No pilot intentionally sets off to crash. But each flight is a potential crash, if pragmatic steps are not taken to avert it. The take-off stage of the flight is very important because it determines if the aircraft will gain stability to complete the flight or not. This exact scenario applies to start-up businesses.
A budding entrepreneur’s first steps are very critical to the success of the enterprise. You can tell if a start-up will sink or swim by its initial steps.
Aside from being focused, determined and hardworking, a budding enterprise should avoid the following pitfalls.
Lack of structure
This has to do with start-ups not filing for a proper legal structure. In other words, not registering the business with the Corporate Affairs Commission and obtaining relevant certifications required in certain lines of enterprise. You must also take steps to protect your intellectual property.

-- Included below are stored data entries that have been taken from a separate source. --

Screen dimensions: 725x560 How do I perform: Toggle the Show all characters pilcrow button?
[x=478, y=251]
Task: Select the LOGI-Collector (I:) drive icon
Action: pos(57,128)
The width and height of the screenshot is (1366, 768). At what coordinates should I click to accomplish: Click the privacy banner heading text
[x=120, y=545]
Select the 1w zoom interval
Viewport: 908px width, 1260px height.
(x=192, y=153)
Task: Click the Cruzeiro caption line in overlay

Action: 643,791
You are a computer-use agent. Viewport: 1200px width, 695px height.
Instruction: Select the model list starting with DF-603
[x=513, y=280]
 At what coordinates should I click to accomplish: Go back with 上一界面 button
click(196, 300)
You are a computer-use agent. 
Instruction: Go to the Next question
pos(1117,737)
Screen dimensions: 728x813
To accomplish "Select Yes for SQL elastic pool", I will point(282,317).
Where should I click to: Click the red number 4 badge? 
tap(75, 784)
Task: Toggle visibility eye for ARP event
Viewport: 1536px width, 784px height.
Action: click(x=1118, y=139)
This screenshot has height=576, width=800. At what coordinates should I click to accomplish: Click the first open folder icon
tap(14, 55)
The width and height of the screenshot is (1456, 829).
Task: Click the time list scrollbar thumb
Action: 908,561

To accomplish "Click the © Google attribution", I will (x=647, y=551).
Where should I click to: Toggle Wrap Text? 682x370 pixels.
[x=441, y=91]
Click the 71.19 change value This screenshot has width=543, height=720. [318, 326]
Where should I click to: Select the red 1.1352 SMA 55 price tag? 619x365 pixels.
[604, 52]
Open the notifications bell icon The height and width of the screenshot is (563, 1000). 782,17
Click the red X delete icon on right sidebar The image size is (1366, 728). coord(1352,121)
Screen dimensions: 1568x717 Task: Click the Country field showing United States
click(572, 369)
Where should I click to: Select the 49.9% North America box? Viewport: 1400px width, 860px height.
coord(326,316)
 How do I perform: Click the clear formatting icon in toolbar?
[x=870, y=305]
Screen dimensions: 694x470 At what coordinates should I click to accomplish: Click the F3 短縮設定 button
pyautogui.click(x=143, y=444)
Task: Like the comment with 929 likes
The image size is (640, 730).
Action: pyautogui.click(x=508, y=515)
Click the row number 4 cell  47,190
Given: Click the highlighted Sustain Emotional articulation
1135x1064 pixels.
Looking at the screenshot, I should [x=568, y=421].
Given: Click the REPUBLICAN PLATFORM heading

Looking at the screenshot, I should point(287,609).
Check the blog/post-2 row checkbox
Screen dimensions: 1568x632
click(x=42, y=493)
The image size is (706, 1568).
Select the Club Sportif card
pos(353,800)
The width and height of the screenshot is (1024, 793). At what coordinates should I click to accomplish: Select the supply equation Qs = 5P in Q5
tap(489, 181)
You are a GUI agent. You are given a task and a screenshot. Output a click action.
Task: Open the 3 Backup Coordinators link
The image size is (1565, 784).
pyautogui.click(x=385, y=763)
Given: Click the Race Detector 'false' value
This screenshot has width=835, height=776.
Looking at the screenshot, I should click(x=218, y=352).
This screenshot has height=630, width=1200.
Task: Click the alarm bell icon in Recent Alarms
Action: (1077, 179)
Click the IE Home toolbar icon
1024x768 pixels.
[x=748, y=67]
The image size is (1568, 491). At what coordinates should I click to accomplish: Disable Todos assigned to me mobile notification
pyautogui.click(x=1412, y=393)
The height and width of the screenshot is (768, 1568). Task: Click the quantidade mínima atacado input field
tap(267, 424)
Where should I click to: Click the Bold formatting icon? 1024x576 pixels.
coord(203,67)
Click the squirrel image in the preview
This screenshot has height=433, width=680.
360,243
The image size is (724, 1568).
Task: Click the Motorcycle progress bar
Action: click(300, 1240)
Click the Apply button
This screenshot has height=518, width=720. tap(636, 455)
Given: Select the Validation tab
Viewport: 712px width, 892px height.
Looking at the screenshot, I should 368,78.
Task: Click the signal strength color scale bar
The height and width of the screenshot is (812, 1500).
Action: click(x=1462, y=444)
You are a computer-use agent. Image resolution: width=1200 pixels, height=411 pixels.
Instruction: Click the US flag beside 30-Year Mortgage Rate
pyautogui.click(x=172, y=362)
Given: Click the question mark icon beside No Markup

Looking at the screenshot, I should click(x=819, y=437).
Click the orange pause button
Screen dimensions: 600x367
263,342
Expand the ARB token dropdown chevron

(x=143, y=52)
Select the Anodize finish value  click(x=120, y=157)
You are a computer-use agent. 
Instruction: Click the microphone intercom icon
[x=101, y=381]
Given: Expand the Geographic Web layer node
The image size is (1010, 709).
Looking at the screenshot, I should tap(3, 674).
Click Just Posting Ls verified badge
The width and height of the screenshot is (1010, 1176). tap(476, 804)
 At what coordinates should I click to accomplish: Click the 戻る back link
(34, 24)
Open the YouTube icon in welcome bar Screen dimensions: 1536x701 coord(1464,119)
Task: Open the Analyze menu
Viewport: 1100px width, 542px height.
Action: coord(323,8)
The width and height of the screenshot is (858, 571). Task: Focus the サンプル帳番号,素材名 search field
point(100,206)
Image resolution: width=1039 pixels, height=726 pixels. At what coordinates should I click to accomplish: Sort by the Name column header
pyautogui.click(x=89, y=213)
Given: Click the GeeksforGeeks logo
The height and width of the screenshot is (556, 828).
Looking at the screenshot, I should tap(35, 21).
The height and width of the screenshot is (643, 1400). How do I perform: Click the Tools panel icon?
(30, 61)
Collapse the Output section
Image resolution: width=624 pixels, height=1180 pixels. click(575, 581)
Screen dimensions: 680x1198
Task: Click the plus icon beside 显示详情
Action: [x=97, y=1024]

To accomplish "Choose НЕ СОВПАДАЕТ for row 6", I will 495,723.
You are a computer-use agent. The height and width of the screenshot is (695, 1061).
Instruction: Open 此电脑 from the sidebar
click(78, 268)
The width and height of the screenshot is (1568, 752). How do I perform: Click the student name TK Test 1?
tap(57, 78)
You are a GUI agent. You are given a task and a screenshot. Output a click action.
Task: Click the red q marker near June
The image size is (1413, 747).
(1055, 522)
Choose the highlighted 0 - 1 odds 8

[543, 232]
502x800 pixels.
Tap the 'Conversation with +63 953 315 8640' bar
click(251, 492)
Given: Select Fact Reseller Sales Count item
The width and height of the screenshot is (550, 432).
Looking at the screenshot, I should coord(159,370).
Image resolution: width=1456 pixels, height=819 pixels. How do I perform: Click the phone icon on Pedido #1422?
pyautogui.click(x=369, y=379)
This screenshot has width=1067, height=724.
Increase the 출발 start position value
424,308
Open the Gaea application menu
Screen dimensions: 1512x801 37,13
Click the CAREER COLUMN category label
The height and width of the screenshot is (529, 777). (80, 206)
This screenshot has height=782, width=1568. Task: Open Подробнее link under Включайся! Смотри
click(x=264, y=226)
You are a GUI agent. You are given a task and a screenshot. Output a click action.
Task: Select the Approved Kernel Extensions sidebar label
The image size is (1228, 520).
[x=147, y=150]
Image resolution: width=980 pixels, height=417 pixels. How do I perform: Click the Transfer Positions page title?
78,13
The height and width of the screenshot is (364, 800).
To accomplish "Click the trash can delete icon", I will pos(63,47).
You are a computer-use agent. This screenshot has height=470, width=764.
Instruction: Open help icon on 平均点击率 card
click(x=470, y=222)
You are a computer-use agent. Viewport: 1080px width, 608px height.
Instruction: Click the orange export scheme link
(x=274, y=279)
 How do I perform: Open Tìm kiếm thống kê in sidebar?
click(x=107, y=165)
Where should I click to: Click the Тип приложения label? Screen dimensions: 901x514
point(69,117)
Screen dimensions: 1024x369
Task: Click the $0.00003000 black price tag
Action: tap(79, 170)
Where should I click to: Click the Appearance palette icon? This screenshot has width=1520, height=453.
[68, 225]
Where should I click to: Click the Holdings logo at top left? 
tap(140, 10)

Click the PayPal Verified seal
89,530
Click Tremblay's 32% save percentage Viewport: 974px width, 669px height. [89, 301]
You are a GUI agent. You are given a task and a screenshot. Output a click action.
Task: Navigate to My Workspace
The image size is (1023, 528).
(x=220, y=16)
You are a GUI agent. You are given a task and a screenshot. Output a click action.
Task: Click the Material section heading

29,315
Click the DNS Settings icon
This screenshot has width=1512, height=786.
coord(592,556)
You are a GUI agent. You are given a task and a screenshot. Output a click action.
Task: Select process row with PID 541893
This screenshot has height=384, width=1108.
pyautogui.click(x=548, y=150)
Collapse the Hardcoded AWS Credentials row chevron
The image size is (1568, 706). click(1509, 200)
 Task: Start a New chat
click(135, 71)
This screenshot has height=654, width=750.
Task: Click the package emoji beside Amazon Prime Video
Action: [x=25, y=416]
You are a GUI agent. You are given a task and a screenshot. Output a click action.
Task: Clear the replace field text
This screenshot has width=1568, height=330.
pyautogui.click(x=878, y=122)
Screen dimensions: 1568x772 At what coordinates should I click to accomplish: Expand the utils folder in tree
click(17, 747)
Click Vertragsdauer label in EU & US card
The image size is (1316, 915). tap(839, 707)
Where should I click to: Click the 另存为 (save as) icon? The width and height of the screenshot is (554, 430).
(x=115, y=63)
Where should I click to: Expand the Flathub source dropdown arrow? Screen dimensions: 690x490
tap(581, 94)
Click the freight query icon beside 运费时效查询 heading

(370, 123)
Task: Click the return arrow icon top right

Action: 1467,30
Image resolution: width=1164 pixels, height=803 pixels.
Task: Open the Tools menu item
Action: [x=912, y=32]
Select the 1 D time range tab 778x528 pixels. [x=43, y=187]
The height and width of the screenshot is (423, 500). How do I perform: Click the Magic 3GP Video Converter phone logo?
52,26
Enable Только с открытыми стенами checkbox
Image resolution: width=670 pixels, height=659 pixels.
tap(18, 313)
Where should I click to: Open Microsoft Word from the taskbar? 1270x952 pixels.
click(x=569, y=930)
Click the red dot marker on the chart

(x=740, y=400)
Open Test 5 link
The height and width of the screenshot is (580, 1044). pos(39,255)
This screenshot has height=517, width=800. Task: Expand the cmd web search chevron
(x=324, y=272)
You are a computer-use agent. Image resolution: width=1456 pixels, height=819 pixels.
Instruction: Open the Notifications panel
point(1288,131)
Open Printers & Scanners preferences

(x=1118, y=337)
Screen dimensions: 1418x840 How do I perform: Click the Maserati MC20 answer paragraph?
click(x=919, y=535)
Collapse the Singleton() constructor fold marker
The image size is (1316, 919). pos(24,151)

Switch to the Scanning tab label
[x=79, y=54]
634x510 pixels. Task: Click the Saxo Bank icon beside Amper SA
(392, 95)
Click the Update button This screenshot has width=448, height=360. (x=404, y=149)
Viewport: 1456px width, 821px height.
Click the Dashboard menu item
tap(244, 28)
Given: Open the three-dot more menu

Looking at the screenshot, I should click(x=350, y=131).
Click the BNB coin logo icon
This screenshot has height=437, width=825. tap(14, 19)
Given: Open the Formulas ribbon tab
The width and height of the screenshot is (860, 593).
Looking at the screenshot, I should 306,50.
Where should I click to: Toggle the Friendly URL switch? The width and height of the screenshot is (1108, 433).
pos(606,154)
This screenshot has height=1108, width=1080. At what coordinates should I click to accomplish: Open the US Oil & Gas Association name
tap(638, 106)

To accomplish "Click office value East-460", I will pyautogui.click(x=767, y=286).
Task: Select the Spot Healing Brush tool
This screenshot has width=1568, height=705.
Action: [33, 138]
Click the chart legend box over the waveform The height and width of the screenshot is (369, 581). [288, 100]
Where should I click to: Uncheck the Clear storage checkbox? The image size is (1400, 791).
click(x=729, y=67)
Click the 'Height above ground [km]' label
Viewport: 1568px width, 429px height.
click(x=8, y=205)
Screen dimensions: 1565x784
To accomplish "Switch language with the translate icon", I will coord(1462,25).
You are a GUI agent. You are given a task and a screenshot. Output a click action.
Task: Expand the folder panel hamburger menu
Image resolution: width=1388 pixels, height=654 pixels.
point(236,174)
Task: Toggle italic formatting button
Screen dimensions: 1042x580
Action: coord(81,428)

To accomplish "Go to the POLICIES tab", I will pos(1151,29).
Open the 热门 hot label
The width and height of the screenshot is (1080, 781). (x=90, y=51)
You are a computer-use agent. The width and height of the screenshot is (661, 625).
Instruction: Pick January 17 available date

These are vital to the business starting right and where, if not done properly, will cost valuable time and money to correct. In some instances, you are detained in endless litigation and eventually frustrated out of the business.
Not having a sound business plan
Never join the school of thought that believes in getting funds before making the plan. It is a recipe for disaster and putting the cart before the horse. Many entrepreneurs have squandered huge funds on failed businesses because of poor planning.
Worse, deposit money banks have lamented that too many businesses take off without a basic plan. Note that if you fail to plan, you are essentially planning to fail.
In fact, a sound business plan is a magnet for funds. There are many development finance institutions that have been created to fund start-ups once your business plan is bankable.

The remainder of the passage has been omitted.